BEGIN SOURCE PASSAGE

Seduction at Mohenjodaro
Recently, I happened to visit Mohenjodaro again. To my overwhelming happiness, there it was, the little princess, the urn, as coy and young as ever, not a wrinkle, not an extra ounce of fat, eternally beautiful. For a moment mine alone but now forever part of the common heritage of man
It is quite amazing how imagination begins to mellow down and a mist of nostalgia takes over, as one grows old. Imagination is a precious gift worth protecting, though I don’t know how it can be preserved. Perhaps by dreaming, by aspiring to be ever newborn, by taking courage, by struggling to be better and larger than oneself, by being patiently flexed on one’s toes for buds to blossom and sad faces to break into smiles.
But some things always remain fresh and focussed. For instance, I distinctly remember how my father brought me to Lahore to show me the school I was to join. But there was no mention of the boarding. I did not even know such things existed. When I was presented to Mr Gwyn, the Principal of Aitchison College, he agreed to enrol me but apparently persuaded my father that I be handed over to him there and then; my gear could follow the next day. I could never have imagined that my father would ever agree to surrender me — his only child. But he did. Years later my mother told me that she had for months cried for me at night. Served her right, I thought.

END SOURCE PASSAGE

According to the Mohenjodaro passage, who was the Principal of Aitchison College? The listing that comes next is from a different source than the passage.

BEGIN DATASET EXTRACT

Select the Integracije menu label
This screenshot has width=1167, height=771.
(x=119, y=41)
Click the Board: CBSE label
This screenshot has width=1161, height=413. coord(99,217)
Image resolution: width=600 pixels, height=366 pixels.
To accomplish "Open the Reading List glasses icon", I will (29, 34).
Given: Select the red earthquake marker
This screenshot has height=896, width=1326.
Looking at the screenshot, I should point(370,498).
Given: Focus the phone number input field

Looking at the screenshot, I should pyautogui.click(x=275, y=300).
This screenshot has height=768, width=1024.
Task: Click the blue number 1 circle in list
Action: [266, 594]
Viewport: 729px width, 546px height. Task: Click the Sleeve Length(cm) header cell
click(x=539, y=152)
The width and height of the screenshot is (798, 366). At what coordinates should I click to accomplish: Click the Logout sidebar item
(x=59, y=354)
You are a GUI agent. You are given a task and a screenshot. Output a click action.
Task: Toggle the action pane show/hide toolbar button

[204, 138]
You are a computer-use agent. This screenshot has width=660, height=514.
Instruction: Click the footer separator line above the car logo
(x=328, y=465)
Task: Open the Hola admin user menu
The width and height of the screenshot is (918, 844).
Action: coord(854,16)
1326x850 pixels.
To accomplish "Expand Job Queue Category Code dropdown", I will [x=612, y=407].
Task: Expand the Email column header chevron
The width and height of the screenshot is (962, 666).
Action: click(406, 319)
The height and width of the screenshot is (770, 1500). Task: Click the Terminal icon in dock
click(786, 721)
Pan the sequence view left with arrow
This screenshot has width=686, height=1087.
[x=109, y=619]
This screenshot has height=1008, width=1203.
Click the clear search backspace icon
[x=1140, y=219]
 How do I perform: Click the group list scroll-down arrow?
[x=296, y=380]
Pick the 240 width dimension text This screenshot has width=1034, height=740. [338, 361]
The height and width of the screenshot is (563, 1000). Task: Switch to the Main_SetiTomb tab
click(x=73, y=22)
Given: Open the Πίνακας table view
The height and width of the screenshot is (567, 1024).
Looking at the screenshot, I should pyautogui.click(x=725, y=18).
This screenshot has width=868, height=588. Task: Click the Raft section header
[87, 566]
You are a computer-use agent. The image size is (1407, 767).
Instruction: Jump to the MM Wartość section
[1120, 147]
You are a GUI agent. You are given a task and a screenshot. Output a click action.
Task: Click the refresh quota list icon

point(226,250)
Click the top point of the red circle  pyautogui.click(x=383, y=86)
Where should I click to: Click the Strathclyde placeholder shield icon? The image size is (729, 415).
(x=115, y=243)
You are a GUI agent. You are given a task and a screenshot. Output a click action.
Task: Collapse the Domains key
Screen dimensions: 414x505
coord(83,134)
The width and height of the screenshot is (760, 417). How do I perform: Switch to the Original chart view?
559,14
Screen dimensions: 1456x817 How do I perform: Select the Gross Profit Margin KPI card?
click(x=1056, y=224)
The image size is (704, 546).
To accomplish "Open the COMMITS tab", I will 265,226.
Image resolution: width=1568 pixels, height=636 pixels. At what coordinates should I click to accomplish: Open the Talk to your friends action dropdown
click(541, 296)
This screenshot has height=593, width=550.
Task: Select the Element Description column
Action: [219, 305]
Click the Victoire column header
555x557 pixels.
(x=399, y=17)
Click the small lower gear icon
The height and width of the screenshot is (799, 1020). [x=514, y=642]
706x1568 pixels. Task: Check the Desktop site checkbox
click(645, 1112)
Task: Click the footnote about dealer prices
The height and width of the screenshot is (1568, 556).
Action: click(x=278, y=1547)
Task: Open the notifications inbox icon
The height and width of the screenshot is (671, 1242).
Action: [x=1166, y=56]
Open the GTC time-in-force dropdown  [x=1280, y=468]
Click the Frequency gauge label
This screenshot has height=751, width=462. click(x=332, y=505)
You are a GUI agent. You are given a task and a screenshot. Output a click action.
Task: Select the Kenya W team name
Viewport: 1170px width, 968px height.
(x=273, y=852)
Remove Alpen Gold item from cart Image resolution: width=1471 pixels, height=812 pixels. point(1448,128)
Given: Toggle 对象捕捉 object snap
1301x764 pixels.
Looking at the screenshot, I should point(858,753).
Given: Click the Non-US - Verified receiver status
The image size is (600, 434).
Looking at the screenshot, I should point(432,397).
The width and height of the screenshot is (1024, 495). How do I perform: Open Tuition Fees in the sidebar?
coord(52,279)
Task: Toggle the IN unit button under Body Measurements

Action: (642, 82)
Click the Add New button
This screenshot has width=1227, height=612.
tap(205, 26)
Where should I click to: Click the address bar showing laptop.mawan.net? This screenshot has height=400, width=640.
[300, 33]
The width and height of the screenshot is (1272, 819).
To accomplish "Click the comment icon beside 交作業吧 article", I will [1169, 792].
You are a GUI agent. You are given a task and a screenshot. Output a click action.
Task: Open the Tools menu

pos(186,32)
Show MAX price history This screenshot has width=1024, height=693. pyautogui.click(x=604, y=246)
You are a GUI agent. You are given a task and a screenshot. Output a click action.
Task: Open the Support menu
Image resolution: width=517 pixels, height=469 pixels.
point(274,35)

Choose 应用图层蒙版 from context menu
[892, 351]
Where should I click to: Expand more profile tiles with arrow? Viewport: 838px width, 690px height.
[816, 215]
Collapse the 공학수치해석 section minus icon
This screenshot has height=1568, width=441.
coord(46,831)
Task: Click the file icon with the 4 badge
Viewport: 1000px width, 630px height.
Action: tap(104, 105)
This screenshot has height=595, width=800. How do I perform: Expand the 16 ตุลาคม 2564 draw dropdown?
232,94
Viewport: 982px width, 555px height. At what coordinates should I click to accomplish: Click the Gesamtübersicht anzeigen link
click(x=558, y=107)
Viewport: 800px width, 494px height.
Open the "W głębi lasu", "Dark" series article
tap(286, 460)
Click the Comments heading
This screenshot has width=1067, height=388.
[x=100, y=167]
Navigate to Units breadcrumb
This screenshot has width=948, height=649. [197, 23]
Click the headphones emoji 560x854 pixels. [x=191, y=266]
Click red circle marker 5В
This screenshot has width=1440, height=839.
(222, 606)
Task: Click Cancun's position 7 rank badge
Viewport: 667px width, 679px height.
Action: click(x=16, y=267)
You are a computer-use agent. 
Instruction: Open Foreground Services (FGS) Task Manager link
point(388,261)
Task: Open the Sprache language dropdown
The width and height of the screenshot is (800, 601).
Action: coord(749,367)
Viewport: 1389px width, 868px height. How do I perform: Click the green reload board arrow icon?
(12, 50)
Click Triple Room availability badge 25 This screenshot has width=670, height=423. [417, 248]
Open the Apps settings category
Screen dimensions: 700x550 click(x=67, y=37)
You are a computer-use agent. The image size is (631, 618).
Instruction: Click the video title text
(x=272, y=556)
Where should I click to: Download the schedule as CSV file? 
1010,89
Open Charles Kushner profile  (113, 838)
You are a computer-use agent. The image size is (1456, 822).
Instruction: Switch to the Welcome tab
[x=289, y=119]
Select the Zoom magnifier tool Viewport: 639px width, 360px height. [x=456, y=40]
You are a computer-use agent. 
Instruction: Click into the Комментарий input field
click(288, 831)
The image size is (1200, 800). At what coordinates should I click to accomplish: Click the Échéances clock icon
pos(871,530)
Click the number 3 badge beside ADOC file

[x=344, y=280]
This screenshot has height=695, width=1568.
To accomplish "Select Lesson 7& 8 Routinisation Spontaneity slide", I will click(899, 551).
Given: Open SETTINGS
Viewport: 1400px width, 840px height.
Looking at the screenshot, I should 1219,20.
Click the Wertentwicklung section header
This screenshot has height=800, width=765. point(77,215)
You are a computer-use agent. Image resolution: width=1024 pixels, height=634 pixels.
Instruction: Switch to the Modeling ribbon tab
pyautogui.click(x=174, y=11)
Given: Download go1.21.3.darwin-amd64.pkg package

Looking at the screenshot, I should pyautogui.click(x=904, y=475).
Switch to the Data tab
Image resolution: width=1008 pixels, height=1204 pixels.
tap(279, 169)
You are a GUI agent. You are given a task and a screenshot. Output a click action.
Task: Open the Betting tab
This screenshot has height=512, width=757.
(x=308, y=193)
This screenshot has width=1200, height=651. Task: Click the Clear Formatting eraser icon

END DATASET EXTRACT

◆ RESPONSE TO THE EXERCISE ◆
Mr Gwyn